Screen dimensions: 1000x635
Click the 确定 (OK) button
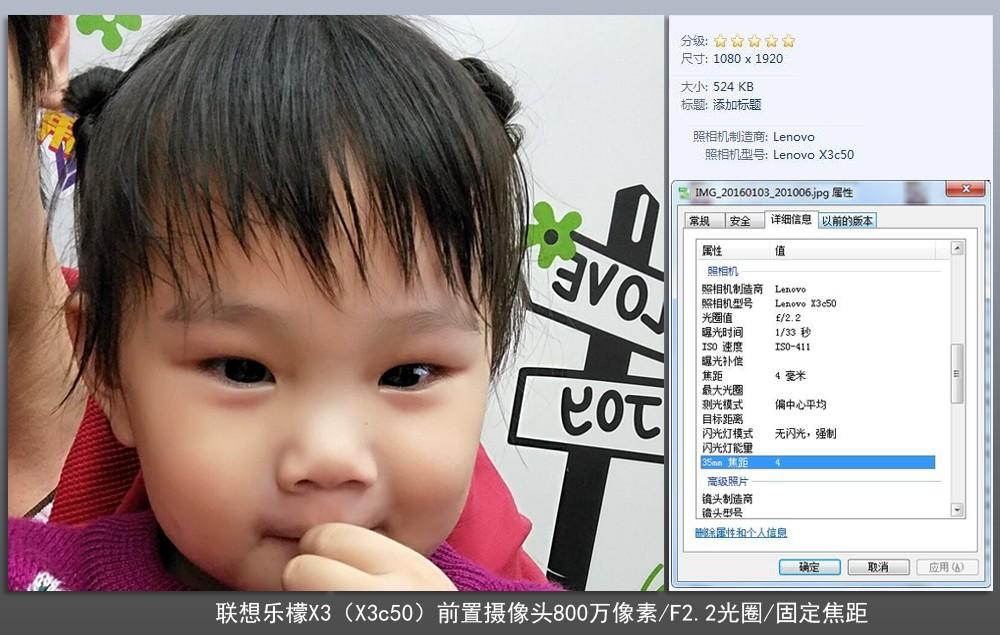click(808, 566)
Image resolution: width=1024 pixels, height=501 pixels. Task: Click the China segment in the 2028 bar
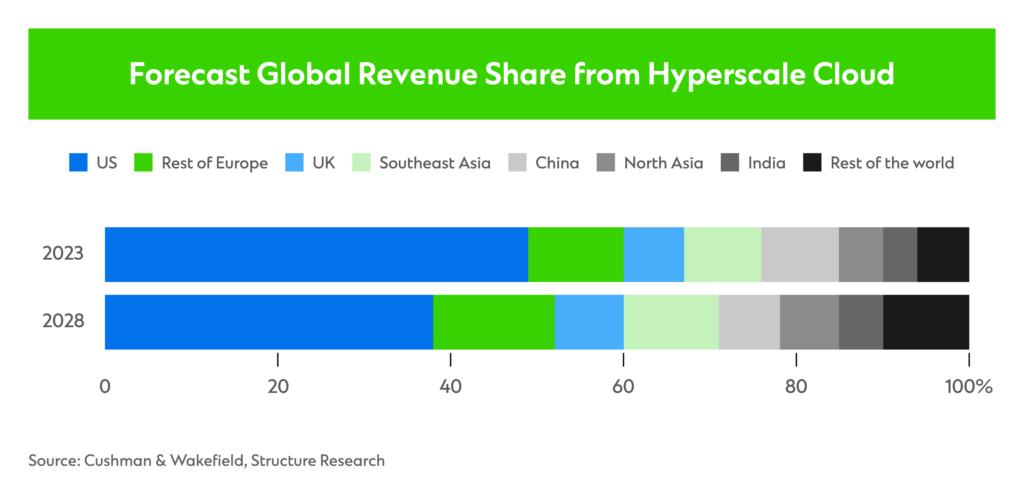click(x=749, y=322)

WHAT THE TASK ASKS ->
The result should be the listing above, restated exactly, with no pictures in it.

RESPONSE FOR THIS EXERCISE ->
Screen dimensions: 1000x635
Click the 确定 (OK) button
click(808, 566)
Image resolution: width=1024 pixels, height=501 pixels. Task: Click the China segment in the 2028 bar
click(x=749, y=322)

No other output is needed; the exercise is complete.